金曜の朝〜土曜の朝〜日曜(祭り当日)〜月曜の朝 までの物語

ジャック・ドゥミだからこそのファンタジー、ドゥミの色彩。真正面からメルヘンチックなファンタジーだ。そして、ことあるごとに、ミシェル・ルグランの音楽が頭の中に甦る。何度も聞いたことのあるあの曲。


“人生の春”を謳歌するような、祝祭のような映画。悲しいでもなく、悲しいことを思い出した訳でもなく、ただあまりに輝いているこの映画の、その美しさに、涙が出そうになる。


パステルカラーの映画だ。60年代のファッションも洒落ている。特に女性のワンピースなどはとても素敵だ。


ケリーのミュージカルシーンには英語もひとことふたこと入る。見せ場のひとつ、タップもある。


通り過ぎる街なかの人たちがみんな踊っている。祭り会場では、それぞれのダンスなどが同時に催されている様子が次々映る。


マダム・イボンヌ(若いころ、シモン・ダムと付き合っていたが、“マダム・ダム”になるのが嫌だった、と言う)が、ペペをパパと呼ぶシーンが。ソランジュはおじいさん、と。ソランジュといえば、下着(コンビネゾン)ネタで3回かぶせるのが笑いどころ。デルフィーヌは、バレエ教室を閉める時も、教室は閉鎖よ、とそっけない。


おじいさんが40年ぶりに会った旧友デュトルが、大きなニュースになった殺人犯だった、という展開は、ドゥミ映画にはなんとなく意外。
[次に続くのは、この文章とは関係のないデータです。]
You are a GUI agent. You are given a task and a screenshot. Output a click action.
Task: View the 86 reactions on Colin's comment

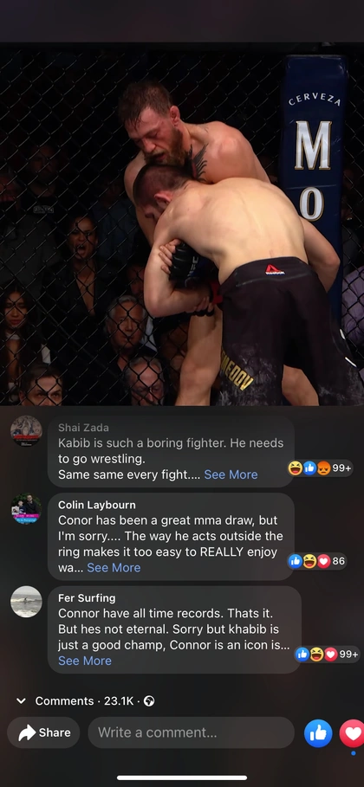(x=317, y=561)
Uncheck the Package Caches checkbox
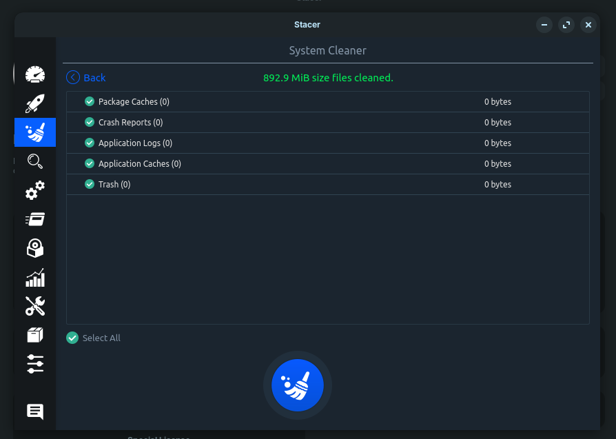 (x=90, y=101)
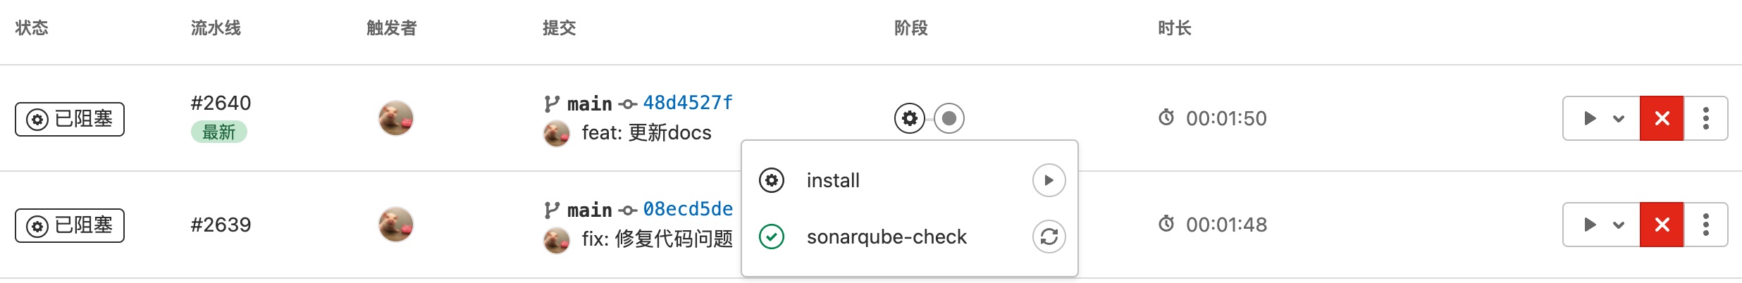This screenshot has width=1742, height=283.
Task: Expand manual jobs dropdown for pipeline #2639
Action: (x=1601, y=225)
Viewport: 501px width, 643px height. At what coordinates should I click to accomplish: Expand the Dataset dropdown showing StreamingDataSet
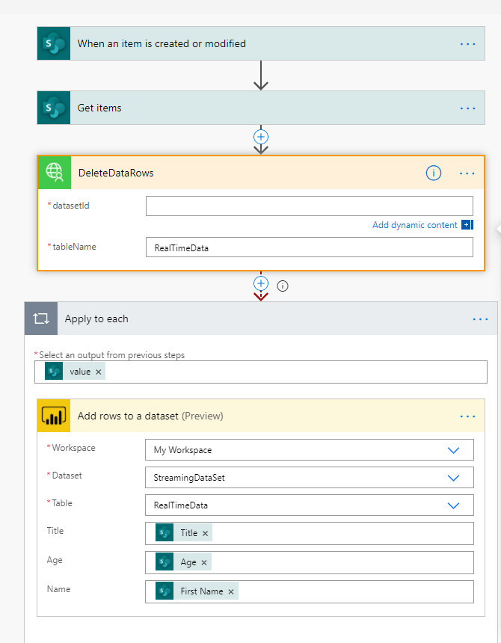coord(453,478)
住宅街で女性をめった刺し、バラバラ死体がトランクに、被害者はフォリーベルジュールでいちばんの踊り子、ローラ・ローラ60歳。自宅で凶器発見、新聞を読んで、デュトルが犯人だとわかる。40年愛した女にふられ、カッとなってめった刺しにした、と。紙面の名前が、“Zが抜けてるから怒るわ”とマダム・イボンヌ。


理想の人を探し続けているというマクサンスの設定のメルヘンさ。肖像画の恋。最後まで、デルフィーヌとマクサンスだけは、劇中で出会わない。しかし、会うことを予感させるすれ違いで終わる(ペペに新聞を取ってくれと言われ、その間にマクサンスが荷物を取りにきてすれ違いになる)。恋の予感だけを漂わせる。粋なラスト。暗くなって、音楽だけ、水色のエンドロール。


ロワールの谷から ラインの川くだって … 歌詞が印象に残る。